When I look at the EXPLAIN results, the key len value is always calculated based on the actual column length multiplied on the maximum number of bytes for the chosen encoding. Say, for a varchar(64) using utf8 encoding the key len is 192.

Does this number affect performance in any way and should I reduce it when possible? I mean, does it make MySQL to reserve some space somewhere that remain unused, or it's just a maximum possible value while the used space is based on the exact data length?

So the actual question is: if I have a column that contains only Latin letters and numbers, should I change its encoding to latin1 from utf8 in regard of the space occupied by the index/overall index performance?

Best Answer

The number is a worst-case estimate. Remember that EXPLAIN doesn't typically read the data, so it has no idea if your data contains only a short string of 1-byte characters on average, or if it contains a full 64 characters each 3-bytes per character.

The performance of the query is much more influenced during execution by the number of pages read, and that varies more directly with the actual data. Short string values will allow more index entries to fit per page, therefore fewer pages need to be read.
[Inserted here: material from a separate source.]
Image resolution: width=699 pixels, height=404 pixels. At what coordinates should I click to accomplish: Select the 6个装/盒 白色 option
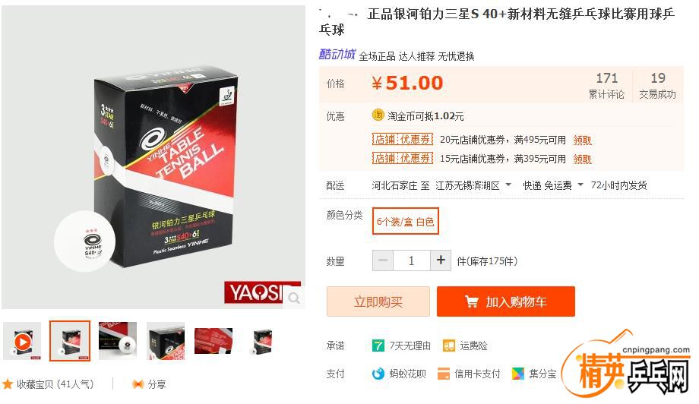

This is something the EXPLAIN cannot predict.

I would recommend do NOT change your encoding to latin1 solely for the sake of making EXPLAIN output "less confusing." This is not a good reason, and it's bound to limit you later if you want to support UTF-8 characters in that column.

In today's era, there's virtually no reason to use the latin1 character set. I recommend setting all strings to utf8mb4 as a default.

If the column has something like strings of hex digits for a uuid or a hash value, that's different. You could set the character set to ascii. But that's for a reason of the data, not for the convenience of someone reading the EXPLAIN.